If we are at war with al-Qaeda, as the president declared, then we must fight with full force and unwavering determination in order to win. We shouldn't, in other words, make half-hearted and ludicrous efforts like, for instance, attempting to try the captured enemy combatants in civilian courts like common domestic criminals.
(END)

Wednesday, January 6, 2010

At the Airport

Our life gets tougher every time a terrorist or a group of terrorists blew up or tried to blow up civilian airliners, killing hundreds of innocent people.

Luckily, I didn't have the need for traveling by air over this past holiday season. But even without paying any attention to press reports these days, I knew security checks at all airports throughout America and elsewhere have become extremely tight in the wake of the failed attempt by a young Nigerian terrorist to bomb a Northwest/Delta airline plane on Christmas day.

I know what it is like to go through the security check at an airport because I have had an unpleasant experience of being singled out for more thorough check than others at the San Francisco International Airport in 2003.

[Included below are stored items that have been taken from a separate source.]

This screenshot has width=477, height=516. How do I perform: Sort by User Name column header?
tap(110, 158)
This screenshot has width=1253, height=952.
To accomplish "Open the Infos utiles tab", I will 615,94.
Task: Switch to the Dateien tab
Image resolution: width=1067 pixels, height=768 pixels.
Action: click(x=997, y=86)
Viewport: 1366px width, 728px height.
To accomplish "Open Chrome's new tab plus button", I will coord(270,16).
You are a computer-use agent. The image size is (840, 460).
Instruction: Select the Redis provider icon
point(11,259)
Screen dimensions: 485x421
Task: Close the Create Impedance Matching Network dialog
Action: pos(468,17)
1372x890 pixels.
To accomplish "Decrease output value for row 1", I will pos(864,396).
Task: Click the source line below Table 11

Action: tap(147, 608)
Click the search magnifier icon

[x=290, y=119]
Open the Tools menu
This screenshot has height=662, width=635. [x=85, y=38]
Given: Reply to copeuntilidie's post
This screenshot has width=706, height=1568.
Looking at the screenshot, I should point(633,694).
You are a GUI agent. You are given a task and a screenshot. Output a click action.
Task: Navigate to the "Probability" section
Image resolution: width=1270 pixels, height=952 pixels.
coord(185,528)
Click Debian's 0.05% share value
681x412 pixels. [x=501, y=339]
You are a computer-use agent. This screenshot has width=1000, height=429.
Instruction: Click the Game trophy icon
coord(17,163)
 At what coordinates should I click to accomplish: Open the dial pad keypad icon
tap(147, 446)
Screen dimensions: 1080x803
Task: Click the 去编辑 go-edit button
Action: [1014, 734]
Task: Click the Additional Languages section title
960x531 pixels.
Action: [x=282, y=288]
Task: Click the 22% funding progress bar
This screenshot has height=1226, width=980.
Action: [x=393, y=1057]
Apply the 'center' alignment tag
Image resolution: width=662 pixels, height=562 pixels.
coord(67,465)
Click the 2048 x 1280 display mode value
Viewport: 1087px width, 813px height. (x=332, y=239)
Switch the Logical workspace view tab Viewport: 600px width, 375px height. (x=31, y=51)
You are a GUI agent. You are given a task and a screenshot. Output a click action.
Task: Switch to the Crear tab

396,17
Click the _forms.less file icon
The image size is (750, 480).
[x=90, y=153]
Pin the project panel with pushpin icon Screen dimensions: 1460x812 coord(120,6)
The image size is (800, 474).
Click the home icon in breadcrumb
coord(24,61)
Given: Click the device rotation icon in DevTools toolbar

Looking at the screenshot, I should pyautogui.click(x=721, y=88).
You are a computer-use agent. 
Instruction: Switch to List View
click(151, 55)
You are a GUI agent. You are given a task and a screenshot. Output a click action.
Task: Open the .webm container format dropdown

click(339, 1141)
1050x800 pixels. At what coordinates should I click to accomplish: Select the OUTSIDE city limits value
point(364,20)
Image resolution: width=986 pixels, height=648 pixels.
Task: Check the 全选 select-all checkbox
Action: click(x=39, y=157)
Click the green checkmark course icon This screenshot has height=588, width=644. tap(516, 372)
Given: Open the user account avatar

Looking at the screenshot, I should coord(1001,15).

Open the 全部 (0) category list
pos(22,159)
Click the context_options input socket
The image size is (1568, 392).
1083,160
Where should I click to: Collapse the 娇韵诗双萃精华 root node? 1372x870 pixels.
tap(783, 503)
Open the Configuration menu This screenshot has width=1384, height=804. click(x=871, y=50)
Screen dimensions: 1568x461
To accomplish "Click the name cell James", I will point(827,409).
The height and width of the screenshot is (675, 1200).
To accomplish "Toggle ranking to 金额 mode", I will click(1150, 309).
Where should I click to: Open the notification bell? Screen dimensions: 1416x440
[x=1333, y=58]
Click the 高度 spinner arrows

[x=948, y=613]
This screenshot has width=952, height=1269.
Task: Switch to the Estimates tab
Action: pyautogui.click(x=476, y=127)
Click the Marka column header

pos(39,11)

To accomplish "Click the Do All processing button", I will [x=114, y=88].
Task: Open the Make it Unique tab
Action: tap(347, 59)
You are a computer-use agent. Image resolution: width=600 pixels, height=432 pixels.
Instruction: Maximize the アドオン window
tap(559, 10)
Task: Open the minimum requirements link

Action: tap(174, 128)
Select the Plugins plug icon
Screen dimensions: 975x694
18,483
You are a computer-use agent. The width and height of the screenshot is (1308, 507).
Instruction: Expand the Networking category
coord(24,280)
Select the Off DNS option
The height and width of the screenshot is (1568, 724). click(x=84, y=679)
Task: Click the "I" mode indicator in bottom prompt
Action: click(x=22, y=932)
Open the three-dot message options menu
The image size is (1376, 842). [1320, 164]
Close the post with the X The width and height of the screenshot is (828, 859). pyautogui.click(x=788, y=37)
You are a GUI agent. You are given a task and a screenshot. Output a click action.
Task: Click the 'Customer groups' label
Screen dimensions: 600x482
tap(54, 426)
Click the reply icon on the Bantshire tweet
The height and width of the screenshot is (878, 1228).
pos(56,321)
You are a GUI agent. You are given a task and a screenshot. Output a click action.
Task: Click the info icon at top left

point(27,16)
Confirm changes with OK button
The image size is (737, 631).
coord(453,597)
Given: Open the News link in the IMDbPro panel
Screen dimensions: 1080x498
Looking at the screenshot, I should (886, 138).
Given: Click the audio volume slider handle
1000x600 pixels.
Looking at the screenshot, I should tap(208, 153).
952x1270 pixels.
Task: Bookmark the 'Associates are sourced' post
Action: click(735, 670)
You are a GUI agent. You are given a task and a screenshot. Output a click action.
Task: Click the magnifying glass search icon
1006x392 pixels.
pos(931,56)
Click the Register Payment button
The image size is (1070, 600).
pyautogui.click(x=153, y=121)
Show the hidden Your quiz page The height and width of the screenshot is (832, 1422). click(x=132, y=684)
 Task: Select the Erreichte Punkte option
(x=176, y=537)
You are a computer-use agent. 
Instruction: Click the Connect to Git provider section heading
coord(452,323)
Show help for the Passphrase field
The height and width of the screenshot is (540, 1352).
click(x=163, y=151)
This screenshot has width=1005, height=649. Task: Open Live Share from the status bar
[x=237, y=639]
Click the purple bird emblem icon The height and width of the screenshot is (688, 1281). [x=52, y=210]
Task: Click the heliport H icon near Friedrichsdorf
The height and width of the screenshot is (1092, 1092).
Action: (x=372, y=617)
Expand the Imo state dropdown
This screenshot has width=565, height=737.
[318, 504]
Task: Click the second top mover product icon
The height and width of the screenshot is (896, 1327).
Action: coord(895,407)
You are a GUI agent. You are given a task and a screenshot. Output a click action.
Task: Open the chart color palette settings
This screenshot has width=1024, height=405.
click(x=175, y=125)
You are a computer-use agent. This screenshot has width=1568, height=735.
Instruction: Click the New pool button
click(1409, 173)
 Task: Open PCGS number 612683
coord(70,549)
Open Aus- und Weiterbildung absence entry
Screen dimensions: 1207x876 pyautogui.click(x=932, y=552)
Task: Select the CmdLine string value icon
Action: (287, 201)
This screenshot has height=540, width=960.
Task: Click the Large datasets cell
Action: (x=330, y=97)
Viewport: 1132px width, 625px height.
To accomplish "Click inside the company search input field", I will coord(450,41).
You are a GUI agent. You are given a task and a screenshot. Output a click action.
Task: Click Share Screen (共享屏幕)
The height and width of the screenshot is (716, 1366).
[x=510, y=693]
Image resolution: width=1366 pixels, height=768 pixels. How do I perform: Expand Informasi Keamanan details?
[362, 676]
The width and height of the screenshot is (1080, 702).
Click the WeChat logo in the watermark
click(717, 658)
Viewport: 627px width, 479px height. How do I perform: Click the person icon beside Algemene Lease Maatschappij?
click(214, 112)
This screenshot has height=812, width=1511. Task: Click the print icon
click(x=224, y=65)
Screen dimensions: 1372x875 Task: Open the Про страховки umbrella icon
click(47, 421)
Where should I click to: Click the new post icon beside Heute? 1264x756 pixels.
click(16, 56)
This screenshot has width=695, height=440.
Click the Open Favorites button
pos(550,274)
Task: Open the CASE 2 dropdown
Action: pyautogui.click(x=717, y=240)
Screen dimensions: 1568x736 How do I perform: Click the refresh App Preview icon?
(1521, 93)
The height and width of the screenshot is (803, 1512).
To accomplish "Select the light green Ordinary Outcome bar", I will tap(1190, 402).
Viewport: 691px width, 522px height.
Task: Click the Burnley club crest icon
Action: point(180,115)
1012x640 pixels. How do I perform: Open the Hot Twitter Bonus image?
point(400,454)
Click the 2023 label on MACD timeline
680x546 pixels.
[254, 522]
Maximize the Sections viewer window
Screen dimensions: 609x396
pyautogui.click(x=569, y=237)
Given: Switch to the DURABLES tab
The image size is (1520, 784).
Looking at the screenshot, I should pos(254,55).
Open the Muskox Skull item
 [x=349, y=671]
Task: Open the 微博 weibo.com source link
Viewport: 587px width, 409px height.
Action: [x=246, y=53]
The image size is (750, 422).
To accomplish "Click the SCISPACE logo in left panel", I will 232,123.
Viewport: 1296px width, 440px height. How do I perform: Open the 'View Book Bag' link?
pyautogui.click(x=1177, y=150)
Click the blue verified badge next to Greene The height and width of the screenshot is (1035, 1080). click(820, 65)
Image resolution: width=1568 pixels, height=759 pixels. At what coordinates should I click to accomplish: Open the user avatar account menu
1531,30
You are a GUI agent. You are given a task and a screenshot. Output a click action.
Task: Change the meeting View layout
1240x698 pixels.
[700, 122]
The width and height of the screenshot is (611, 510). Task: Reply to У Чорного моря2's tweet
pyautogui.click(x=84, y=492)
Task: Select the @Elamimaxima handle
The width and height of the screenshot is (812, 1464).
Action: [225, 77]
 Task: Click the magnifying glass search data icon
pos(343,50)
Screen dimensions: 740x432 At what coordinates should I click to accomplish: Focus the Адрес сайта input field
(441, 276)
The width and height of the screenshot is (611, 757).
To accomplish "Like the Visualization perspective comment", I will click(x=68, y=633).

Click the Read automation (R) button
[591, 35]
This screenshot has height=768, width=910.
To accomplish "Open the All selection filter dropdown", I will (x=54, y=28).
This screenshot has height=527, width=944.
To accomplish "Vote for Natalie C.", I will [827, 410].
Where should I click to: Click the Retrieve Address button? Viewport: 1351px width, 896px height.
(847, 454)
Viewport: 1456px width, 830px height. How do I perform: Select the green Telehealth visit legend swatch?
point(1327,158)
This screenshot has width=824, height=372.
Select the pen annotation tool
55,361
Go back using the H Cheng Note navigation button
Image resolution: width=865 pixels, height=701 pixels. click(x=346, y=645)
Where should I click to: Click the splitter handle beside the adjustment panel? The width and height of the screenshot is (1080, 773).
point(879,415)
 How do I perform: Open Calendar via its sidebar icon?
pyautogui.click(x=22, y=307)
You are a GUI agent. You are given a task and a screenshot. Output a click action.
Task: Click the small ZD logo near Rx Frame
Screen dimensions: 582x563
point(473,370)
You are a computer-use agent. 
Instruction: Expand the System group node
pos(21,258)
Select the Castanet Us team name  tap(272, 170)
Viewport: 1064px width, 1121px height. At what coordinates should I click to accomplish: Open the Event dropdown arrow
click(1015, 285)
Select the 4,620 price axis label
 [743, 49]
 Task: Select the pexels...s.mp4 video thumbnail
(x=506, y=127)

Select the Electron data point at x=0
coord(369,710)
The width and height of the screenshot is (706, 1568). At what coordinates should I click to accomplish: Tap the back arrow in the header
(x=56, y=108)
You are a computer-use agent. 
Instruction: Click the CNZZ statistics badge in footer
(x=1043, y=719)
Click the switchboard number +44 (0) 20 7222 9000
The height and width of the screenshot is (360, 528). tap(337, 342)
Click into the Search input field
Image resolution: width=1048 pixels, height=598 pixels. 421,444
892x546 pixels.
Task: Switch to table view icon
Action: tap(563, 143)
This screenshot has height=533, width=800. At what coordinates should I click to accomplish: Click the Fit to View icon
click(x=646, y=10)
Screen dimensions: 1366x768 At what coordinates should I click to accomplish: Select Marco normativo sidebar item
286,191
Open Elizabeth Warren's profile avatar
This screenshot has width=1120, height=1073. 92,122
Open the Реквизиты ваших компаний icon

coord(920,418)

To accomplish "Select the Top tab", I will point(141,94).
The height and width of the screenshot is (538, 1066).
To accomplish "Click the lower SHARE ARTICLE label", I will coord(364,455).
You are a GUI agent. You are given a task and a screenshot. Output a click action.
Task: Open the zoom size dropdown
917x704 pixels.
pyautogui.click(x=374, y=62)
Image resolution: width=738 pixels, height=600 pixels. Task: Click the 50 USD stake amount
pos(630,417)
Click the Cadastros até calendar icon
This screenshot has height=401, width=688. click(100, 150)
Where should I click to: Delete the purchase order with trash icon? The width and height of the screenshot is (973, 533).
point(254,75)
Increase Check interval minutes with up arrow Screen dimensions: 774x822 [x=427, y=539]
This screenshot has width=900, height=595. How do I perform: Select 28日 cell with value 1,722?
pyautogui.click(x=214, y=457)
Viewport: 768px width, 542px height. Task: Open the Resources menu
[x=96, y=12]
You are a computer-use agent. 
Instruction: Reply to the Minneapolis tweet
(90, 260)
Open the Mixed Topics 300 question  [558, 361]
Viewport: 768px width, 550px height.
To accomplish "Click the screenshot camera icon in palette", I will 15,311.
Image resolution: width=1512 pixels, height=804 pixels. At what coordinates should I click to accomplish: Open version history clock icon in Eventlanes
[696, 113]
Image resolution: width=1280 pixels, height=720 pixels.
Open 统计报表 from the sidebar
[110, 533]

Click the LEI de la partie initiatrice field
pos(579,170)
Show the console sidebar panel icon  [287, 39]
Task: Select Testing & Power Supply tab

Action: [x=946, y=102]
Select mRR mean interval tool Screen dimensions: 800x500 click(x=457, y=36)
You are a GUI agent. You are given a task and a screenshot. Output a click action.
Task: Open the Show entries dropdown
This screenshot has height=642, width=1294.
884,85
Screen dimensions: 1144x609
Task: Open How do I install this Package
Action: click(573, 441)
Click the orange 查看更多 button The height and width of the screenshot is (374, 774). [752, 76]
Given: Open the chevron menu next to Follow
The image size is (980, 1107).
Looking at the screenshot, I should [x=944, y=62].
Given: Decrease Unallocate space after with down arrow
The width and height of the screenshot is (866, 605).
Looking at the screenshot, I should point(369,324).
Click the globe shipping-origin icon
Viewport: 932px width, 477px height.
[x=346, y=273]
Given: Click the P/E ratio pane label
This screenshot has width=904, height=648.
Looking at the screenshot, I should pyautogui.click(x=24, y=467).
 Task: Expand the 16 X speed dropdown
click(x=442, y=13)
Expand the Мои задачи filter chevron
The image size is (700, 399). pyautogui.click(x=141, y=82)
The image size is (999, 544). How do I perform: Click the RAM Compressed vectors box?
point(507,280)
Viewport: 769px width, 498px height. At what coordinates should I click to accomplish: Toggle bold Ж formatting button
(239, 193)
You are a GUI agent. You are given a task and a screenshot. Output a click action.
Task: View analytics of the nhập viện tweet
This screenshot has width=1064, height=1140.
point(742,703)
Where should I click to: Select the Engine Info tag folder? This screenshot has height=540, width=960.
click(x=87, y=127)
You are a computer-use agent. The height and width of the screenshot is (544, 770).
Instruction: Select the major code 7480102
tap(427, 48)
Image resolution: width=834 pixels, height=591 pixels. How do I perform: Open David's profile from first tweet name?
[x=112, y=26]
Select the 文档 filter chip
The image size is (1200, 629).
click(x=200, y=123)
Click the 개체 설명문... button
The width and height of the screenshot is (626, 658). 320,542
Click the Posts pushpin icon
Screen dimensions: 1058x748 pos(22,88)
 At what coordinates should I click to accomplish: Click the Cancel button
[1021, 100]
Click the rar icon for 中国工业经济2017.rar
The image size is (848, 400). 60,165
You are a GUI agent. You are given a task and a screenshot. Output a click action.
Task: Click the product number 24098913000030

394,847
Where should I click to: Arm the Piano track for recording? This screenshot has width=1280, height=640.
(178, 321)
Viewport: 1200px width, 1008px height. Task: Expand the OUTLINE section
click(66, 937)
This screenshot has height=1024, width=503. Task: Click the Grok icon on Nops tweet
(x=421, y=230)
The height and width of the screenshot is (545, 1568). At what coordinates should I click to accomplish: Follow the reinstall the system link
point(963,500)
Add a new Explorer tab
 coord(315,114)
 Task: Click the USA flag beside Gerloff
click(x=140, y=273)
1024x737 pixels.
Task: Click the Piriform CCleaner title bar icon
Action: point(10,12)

Having lived nearly three quarters of a century, I thought I have learned the truth: what you think of yourself can be quite different from what others think of you. Nevertheless, I got a little upset when I was picked out of literally hundreds of individuals by airport officers as one of the passengers who, they apparently thought, needed a thorough bodily search before being allowed to board the airplane.

Why me? What made them think that this old, harmless man who can't kill a fly without feeling queasy could be a possible terrorist? I may not look like a refined gentleman. But neither do I look like a man of action, I am sure, with a pair of burning eyes, who would pursue a political or religious cause single-mindedly and at the expense of his own life.

"Would you step this way, please?" one of the security officers led me to a small cordoned off area where several men were waiting their turns to be checked and questioned.

I had just come through a metal detector successfully, that is, without triggering an alarm. Heaving a little sigh of relief, I went to a table where I picked up my carry-on bag, which had been x-rayed and was about to leave the area when the officer told me that they wantede to check me further.

First, the officer asked me if it was all right to look in my bag. It contained photographic film that I was carrying in a special lead container that was supposed to protect them from the x-ray.

"What's in it?" the officer asked me, pointing at the bag.

"Some 35-millimeter film," I told him.

"Are you a photographer?"

"A sort of...," I replied under my breath. I did not want to tell him that I was a retired journalist who happened to have developed a life-long habit of carrying a camera during all waking hours. You never knew what kind of newsworthy incident you might run into and become a valuable witness. Why you may even get a Pulitzer Prize, if you're lucky.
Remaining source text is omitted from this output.